**Extrait de page:**
╭──
Ce qui est peut-être nouveau dans cette représentation du rapport à la technique, c’est l’illustration du fait que les utilisateurs, conscients ou pas (il existe des militants high-tech interventionnistes au flanc d’une masse d’usagers apolitiques) tentent de s’approprier les messages et les protocoles de fonctionnement des machines informationnelles, alors que jamais les ouvriers du rang n’avaient réellement voulu s’approprier les machines et diriger les usines à leur profit. De ce point de vue, le discours syndical sur les outils de travail transformés en instruments du socialisme était tombé totalement à plat. Le machinisme industriel était solipsiste et ne reproduisait que sa propre logique d’exploitation du travail humain. Les techniques univoques du pouvoir industriel ne peuvent produire que des marchandises, des travailleurs et des consommateurs. A leur tour, les TIC incorporent, et expriment, mais beaucoup plus directement, la subjectivité des acteurs qui les alimentent. Il ne s’agit plus seulement de tours de main et de classes d’appartenance, d’empathie avec l’outil, de conflits avec le commandement, mais d’une mise en valeur désenclavée de la production directe et mise à distance des institutions patronales et étatiques qui en assuraient strictement la continuité. Le nouvel enjeu de la société de consommation hédoniste (qui est aussi une société de production) est la manipulation et la mise en forme des désirs, des fantasmes, des rêves, qui constamment échappent à une rationalité encore limitée par le schéma
simpliste du processus de production-consommation. dont témoigne par exemple la lutte incessante des hackers et des pilleurs d’images et de
logiciels en direction de la liberté de création et de transmission de l’information. Par exemple, ce combat politique de millions de hackers et autres pilleurs de logiciels ne vise pas à remplacer les pouvoirs établis, mais à garantir la liberté d’usage contre la normativité et la censure. Industriels et pouvoirs publics se retrouvent décontenancés et partagés entre la crainte d’une privatisation incontrôlée des usages et le risque d’une socialisation excessive des informations rentables.
╰──
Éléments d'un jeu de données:
╭──
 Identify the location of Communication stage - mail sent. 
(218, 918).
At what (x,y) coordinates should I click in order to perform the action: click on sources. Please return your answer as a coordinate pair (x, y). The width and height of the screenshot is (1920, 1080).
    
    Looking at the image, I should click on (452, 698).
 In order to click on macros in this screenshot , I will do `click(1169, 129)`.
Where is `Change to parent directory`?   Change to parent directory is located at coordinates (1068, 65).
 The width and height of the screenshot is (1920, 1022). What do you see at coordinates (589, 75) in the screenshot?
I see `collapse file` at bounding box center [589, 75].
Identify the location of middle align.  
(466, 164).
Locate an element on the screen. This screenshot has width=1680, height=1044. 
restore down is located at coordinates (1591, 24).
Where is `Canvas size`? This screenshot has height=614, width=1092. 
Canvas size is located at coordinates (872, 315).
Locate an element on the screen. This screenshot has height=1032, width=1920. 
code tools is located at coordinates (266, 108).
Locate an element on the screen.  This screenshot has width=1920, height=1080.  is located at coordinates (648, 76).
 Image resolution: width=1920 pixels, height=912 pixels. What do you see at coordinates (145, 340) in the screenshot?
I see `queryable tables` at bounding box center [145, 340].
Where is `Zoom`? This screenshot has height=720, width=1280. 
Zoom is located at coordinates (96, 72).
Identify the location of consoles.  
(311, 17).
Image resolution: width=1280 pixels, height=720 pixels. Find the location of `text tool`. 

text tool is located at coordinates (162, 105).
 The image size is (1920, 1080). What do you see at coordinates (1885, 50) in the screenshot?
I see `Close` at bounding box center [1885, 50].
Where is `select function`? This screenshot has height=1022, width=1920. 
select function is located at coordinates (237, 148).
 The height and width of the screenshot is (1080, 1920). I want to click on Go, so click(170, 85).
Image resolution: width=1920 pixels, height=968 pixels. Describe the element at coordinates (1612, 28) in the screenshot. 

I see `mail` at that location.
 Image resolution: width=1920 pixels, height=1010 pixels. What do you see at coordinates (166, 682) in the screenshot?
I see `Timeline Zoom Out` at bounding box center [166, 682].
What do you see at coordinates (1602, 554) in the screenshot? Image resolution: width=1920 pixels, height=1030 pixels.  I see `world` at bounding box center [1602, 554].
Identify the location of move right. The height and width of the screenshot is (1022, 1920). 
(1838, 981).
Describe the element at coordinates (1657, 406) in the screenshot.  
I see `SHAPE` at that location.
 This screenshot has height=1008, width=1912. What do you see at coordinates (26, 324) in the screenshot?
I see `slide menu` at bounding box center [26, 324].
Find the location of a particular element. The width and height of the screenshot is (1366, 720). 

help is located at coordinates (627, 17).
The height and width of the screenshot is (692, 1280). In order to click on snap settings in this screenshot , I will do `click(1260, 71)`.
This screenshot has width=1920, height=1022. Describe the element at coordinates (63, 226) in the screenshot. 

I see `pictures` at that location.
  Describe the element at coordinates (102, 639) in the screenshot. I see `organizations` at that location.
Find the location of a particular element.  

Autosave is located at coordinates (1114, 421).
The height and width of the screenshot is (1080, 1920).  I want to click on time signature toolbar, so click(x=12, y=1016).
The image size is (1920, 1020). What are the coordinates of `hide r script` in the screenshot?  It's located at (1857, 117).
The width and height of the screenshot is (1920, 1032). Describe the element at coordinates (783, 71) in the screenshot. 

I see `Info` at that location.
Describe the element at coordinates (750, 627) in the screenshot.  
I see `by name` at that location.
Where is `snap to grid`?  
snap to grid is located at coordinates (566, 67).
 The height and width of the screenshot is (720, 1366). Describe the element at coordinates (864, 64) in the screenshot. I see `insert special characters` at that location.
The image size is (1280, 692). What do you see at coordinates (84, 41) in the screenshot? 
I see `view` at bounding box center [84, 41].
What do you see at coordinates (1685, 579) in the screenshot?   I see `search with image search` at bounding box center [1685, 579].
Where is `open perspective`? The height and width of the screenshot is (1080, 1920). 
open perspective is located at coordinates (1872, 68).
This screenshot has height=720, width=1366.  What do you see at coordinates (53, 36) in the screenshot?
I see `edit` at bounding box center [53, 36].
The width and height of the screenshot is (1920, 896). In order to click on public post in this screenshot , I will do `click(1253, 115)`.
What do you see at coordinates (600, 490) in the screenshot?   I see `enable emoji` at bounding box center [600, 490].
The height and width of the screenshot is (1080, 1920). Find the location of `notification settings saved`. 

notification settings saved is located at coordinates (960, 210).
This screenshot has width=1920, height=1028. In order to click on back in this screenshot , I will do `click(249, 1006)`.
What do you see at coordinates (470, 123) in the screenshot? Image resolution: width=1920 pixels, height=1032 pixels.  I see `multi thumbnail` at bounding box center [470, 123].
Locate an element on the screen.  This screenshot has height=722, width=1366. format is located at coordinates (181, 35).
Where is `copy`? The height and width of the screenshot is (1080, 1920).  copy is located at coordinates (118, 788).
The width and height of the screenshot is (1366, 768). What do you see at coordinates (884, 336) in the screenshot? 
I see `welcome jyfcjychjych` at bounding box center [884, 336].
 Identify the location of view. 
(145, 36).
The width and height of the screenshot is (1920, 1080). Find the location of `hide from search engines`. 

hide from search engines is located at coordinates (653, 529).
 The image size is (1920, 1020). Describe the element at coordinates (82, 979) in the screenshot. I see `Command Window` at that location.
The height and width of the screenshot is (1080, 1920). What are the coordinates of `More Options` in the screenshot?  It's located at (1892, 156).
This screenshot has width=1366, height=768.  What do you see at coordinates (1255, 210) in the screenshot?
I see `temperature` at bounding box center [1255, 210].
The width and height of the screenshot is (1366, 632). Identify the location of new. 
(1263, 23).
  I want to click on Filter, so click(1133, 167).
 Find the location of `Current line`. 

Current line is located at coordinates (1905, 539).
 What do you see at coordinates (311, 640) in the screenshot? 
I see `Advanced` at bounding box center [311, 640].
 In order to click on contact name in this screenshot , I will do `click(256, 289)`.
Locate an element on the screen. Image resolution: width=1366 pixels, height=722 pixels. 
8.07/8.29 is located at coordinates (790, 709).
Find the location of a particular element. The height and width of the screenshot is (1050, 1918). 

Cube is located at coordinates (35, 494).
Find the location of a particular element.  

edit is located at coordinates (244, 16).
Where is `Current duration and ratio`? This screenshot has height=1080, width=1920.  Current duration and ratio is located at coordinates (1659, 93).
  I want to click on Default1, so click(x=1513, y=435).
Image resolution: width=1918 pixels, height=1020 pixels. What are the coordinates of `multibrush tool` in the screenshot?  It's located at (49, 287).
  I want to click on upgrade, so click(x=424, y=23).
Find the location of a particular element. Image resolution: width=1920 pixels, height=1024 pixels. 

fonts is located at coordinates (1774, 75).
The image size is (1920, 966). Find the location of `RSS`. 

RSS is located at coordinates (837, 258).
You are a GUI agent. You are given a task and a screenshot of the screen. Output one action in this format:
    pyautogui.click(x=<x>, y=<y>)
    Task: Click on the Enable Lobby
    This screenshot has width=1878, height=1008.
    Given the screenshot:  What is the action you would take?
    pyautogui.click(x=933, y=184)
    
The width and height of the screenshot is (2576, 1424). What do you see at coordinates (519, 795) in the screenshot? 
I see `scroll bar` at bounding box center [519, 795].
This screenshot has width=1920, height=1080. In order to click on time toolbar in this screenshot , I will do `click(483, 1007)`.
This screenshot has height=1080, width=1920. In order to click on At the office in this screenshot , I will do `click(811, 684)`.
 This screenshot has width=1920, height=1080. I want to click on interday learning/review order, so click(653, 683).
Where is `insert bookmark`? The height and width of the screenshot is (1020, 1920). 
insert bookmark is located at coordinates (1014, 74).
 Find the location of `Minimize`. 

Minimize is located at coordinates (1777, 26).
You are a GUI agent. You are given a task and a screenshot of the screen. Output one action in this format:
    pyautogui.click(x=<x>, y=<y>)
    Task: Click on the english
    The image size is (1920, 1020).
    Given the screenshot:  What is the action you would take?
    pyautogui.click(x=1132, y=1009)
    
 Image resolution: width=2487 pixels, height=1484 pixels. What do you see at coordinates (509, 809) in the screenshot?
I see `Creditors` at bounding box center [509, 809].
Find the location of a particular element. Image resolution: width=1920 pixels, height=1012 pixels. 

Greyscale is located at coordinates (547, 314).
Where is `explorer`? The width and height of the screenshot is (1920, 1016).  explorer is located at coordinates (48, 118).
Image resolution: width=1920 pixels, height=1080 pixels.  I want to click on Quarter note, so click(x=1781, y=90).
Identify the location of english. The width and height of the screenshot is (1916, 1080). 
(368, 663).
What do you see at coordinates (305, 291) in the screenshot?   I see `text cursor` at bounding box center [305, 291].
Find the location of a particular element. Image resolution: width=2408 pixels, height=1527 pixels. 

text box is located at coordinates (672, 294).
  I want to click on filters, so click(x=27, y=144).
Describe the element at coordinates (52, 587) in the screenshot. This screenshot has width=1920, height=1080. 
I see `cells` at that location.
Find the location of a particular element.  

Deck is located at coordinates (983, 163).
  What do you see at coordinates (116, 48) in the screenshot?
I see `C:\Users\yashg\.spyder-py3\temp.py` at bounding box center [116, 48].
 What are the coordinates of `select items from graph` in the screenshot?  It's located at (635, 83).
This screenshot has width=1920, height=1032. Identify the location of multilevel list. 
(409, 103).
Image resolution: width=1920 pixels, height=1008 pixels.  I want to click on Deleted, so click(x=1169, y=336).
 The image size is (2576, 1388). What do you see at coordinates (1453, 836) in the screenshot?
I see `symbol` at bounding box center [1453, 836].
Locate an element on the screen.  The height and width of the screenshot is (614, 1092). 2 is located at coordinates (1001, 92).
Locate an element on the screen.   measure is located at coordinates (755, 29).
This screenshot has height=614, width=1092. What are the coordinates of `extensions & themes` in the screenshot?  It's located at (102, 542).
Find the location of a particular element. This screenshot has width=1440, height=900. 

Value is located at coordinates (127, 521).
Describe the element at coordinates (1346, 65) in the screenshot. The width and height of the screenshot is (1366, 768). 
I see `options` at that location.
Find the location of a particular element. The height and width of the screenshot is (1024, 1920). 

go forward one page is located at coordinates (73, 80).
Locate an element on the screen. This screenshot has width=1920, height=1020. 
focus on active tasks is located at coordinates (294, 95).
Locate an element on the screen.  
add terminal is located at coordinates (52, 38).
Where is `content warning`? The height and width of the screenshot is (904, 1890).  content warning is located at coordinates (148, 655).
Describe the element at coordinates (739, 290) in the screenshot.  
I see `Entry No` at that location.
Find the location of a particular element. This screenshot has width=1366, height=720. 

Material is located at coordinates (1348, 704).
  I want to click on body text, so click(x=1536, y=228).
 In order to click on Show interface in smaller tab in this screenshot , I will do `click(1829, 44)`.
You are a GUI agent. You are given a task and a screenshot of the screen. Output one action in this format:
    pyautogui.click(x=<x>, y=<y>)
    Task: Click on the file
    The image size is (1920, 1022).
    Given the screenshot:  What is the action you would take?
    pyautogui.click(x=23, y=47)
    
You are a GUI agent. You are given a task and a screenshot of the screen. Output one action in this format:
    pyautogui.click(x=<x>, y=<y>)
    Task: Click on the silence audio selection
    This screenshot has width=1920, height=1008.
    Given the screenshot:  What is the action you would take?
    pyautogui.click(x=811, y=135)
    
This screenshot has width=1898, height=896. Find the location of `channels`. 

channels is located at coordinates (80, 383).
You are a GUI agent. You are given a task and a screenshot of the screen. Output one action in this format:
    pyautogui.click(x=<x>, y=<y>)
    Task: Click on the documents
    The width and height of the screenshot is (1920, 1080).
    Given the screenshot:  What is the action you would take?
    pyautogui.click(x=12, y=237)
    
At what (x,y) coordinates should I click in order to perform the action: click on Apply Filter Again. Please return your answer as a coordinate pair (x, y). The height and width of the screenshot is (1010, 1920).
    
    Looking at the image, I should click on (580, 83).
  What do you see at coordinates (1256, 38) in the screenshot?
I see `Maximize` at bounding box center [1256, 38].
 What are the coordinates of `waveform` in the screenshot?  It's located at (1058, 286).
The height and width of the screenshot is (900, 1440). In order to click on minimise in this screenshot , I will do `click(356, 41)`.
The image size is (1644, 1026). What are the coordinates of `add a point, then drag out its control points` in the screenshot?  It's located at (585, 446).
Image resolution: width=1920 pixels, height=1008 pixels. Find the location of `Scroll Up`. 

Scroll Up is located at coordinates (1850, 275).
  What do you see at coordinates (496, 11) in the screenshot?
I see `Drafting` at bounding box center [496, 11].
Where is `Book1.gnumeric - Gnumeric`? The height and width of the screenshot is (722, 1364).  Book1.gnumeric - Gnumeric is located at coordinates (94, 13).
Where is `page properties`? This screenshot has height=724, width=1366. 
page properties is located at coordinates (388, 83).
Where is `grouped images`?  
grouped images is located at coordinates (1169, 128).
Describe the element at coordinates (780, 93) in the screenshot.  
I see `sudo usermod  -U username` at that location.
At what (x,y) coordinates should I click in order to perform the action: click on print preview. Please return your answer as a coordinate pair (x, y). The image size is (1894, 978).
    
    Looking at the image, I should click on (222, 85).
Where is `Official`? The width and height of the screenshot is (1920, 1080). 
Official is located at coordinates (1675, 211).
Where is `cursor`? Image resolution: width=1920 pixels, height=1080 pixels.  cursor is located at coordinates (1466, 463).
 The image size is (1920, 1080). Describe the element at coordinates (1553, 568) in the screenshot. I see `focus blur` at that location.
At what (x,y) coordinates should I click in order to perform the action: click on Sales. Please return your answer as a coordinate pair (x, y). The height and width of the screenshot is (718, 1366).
╰──
**Consignes de l'exercice:**
- A) Traduisez en anglais cette phrase de l'extrait sur les technologies de l'information : « Le machinisme industriel était solipsiste et ne reproduisait que sa propre logique d'exploitation du travail humain. »
- B) Prolongez l'extrait sur les technologies de l'information et les hackers à la suite de sa dernière phrase.

**Réponses aux exercices:**
- A) Industrial machinery was solipsistic and reproduced only its own logic of exploiting human labor.

- B)
L’espèce de double nature, objective et subjective à un degré assez poussé, de l’usage des nouvelles technologies de l’information, fait qu’il ne peut plus à bon escient être situé clairement, soit dans le camp de la production, soit dans celui de la consommation. L’usage dénationalisé, aléatoire et fluctuant de la communication à distance contribue à transversaliser les pratiques économiques connues, et donc les catégories sociales concernées, en induisant des transformations repérées dès le début des années 80 par Terminal et les équipe internationales du CEAT. Evoquons-les rapidement :
- l’informatisation néo-taylorienne standardise et banalise les procédures productives et décisionnelles, les rendant plus rigides et conduisant à éliminer largement le travail humain dans la sphère de la production directe,
- le commandement direct est remplacé par des tâches d’évaluation de conseil et de contrôle indirect, ce qui tend à supprimer l’encadrement direct et les tâches d’exécution prescrites et banalisées.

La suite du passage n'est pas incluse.